Zenith Electronics Corp. also said it will convert about $200 million of debt held by South Korea-based LG Electronics, its majority stockholder, into common stock representing 100 percent of the equity in the restructured Zenith.
"Today, we are taking a major step forward in our efforts to improve Zenith's financial health," CEO Jeffery P. Gannon said in a statement.
It wasn't immediately clear how Zenith would execute the unusual plan to cancel stock and not pay out some form of credit to shareholders. The company wasn't available for comment.
Zenith did note, however, that an independent group of directors had reviewed and approved the blueprint for change, which includes plans to file for Chapter 11 bankruptcy protection.

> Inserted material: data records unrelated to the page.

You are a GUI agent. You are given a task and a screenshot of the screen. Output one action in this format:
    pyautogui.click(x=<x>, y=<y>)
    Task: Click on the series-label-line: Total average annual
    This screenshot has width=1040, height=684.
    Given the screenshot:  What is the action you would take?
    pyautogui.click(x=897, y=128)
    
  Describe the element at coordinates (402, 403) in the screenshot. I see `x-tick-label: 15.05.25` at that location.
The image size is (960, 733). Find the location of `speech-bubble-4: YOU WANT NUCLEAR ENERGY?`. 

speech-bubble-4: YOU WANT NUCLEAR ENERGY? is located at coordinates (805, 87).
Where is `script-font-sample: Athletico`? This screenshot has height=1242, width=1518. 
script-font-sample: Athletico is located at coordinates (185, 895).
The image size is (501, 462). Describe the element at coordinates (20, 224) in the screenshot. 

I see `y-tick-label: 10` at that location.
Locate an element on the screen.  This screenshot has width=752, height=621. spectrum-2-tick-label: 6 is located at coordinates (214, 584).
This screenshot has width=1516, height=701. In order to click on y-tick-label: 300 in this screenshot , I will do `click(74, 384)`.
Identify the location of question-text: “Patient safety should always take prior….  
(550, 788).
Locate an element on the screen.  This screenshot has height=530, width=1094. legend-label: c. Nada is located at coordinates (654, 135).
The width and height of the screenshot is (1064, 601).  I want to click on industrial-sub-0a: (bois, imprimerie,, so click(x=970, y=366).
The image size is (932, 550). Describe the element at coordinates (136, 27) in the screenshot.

"Completing the plan will permit Zenith to emerge from the reorganization as a stronger, revitalized company before year-end 1998," the company statement said.
In addition, some $210 million in claims held by LGE will be exchanged for Zenith manufacturing assets in Mexico, plus secured notes due in 2008.
LGE will provide an additional $60 million of credit support to finance the plan. Zenith will continue to pay creditors, and vendors; employees will continue to be paid as well.